Ações a realizar ▸
[A] Segundo o texto sobre o Akshara Centre, desde que ano a ONG luta por uma sociedade com justiça de gênero?
[B] Prossiga com o texto sobre o Akshara Centre a partir do ponto em que ele termina.

Texto fornecido ▸
========================================
Pela justiça de gênero, o fim da cultura patriarcal
Natasha Ísis
do Canal Ibase
Compartilhando o mesmo nome e ideais, as indianas Nandita Gandhi e Nandita Shah fundaram o Akshara Centre, uma ONG localizada em Mumbai que luta desde 1995 por uma sociedade com justiça de gênero. O que começou com uma pequena biblioteca para estudar a teoria feminista é atualmente um grande centro que promove campanhas, feiras e programas para disseminar a consciência de gênero e reduzir os alarmantes níveis de violência contra a mulher que são registrados na Índia. Para se ter uma ideia, segundo uma nova pesquisa feita pela Fundação Thomson Reuters, as mulheres indianas são discriminadas, maltratadas e até mortas em uma escala sem precedentes, o que posiciona o país como o pior para o sexo feminino entre as 20 maiores economias do mundo.
========================================
[Linhas de dados]
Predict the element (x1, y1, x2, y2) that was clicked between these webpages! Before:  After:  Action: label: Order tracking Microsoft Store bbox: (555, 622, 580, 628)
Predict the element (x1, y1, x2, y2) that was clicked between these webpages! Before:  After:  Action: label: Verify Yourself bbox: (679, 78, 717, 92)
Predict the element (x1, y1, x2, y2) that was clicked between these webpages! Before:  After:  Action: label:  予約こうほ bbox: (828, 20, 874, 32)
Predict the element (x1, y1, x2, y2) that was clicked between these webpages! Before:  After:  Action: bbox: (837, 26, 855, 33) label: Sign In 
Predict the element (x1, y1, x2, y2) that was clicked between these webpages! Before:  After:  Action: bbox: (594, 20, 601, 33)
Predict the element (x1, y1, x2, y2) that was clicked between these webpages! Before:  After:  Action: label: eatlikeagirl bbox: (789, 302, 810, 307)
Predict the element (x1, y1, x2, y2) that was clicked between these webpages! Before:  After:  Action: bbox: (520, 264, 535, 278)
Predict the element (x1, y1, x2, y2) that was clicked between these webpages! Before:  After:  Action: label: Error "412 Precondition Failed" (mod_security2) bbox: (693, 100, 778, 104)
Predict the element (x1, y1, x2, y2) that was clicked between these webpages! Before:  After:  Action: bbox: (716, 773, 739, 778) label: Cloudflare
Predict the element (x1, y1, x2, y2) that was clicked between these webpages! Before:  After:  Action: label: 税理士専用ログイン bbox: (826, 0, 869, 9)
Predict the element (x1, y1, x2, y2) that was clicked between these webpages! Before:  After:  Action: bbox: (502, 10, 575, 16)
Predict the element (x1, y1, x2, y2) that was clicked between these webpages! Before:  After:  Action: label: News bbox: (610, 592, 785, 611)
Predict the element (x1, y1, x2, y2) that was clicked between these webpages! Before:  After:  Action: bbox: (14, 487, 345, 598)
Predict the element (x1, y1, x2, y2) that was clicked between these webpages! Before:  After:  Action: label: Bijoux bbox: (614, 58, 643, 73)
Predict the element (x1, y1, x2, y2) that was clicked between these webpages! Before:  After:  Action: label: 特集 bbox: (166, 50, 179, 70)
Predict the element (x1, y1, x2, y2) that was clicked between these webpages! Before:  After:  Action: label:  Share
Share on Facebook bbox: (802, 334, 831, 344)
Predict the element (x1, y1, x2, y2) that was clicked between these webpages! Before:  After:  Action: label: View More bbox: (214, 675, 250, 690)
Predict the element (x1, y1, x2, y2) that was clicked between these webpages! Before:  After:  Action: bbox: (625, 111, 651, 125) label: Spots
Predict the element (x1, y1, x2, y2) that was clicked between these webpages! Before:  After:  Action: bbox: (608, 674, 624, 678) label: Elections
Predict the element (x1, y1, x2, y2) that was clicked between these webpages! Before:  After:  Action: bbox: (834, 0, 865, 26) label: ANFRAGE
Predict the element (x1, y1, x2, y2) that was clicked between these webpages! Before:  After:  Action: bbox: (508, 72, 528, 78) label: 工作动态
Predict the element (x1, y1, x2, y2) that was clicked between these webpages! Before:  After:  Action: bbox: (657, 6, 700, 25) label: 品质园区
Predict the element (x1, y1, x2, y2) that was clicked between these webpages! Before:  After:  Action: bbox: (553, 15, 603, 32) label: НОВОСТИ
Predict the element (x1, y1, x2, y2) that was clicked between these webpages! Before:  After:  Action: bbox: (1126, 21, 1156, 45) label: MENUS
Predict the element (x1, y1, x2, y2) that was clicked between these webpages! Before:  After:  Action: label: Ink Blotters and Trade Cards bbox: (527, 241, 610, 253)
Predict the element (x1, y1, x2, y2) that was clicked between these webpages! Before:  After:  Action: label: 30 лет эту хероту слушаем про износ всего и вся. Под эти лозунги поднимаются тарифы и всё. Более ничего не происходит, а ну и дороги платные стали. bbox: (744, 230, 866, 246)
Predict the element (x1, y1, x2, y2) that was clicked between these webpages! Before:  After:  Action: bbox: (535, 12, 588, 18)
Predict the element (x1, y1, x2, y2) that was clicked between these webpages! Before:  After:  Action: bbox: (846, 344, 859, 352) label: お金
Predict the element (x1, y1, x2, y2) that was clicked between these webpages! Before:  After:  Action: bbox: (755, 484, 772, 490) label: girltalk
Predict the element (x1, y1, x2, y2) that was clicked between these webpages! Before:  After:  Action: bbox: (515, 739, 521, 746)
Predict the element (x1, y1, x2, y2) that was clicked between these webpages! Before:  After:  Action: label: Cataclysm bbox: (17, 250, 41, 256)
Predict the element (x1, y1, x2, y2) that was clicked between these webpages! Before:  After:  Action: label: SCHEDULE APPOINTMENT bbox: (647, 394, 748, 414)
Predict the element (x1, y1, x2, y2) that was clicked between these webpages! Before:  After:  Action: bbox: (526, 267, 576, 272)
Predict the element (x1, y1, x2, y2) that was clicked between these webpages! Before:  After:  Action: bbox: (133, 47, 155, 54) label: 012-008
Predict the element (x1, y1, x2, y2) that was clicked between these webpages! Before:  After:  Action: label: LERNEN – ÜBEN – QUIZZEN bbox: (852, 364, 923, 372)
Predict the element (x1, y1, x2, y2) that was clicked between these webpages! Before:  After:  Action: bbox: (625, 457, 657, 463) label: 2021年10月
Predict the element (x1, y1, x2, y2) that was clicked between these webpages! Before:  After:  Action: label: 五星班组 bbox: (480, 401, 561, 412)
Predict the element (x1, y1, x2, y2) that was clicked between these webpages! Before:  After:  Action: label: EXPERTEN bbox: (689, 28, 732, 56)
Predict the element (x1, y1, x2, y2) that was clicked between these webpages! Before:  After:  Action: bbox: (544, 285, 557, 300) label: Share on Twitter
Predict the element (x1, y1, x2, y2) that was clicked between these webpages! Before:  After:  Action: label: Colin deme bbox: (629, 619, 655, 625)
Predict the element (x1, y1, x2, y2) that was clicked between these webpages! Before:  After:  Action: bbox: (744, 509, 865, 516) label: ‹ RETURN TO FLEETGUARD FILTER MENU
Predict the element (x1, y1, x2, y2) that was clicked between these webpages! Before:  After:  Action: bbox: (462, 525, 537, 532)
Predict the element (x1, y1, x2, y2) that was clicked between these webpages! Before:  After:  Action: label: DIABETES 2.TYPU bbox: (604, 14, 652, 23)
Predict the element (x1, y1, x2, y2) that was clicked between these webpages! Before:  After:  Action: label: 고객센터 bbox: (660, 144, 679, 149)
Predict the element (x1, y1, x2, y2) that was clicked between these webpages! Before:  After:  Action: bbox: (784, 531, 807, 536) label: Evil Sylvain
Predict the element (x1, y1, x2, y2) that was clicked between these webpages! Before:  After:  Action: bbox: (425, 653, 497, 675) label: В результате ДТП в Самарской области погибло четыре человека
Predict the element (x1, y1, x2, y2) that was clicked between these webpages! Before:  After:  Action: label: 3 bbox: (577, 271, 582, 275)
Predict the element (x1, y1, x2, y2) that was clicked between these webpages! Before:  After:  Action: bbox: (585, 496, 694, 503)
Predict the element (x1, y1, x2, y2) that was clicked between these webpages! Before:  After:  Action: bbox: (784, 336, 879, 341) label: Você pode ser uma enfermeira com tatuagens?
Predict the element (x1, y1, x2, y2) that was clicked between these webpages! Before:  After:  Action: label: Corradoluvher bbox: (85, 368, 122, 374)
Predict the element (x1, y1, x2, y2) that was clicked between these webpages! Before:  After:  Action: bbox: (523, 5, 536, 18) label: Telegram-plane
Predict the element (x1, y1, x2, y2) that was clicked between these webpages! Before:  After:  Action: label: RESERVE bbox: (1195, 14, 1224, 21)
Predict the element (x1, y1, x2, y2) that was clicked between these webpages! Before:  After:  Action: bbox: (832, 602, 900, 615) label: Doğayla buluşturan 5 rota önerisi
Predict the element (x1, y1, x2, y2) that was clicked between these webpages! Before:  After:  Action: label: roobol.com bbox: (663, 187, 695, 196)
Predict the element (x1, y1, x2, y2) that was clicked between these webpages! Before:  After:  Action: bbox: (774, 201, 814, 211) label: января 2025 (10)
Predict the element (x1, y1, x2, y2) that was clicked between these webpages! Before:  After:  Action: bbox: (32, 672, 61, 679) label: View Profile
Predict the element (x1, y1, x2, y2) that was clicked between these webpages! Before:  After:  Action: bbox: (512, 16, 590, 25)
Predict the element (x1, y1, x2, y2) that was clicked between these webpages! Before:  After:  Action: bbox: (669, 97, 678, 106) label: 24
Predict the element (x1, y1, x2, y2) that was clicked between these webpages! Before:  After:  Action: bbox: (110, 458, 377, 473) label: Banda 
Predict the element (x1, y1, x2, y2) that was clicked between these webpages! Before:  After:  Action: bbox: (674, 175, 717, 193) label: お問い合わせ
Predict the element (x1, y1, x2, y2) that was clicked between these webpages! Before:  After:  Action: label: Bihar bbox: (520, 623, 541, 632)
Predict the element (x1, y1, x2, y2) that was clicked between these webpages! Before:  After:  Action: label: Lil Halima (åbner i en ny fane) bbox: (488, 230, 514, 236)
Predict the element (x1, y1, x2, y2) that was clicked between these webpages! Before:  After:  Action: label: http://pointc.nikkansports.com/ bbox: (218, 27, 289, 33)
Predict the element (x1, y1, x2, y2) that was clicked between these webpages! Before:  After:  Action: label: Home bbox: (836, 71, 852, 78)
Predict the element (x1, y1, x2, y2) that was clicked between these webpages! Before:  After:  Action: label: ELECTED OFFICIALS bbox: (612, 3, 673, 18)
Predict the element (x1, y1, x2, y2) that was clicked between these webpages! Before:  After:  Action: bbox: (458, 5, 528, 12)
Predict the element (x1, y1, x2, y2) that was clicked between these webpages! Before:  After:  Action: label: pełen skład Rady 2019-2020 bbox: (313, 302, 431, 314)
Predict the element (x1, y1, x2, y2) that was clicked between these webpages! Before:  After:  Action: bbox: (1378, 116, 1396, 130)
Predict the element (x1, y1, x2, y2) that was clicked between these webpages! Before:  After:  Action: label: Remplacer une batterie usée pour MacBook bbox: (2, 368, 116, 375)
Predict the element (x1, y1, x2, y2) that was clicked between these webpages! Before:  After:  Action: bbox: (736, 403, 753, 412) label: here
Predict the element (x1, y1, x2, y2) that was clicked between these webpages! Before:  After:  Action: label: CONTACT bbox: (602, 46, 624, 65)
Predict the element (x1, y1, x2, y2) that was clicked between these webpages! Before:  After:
========================================
Lista de respostas ▸
[A] Desde 1995.

[B]
Para as fundadoras, o importante é não só ser uma alternativa e ponto de apoio para mulheres que sofrem abusos, mas também ir até os que não procuram informação ou ajuda. “As pessoas precisam ter a força e a convicção de que a violência não é algo certo e, portanto, eles devem entrar com processos, reclamar e exigir que a lei se cumpra”, diz Nandita Gandhi, que associa a cultura patriarcal, presente até mesmo no Poder Judiciário, à propagação da violência por todas as camadas da sociedade.
No entanto, o Akshara Centre deixa claro que não luta pela neutralidade de gênero. Para Gandhi e Shah, essa ideia não é justa, já que as mulheres sofreram por muito tempo e precisam agora de ações afirmativas e empoderamento. Especialmente para evitar o silêncio de muitas com relação à violência, o que só torna maior o problema. A partir dessa ideia surgiu a mais nova iniciativa da organização indiana: o website “Stand Up Against Violence”, que tem o objetivo de dar voz a essas mulheres de forma segura.
Durante a VII Plataforma Ibase tivemos a oportunidade de conversar com as fundadoras do Akshara Centre. Confira:
Canal Ibase: Como vocês entraram no movimento feminista?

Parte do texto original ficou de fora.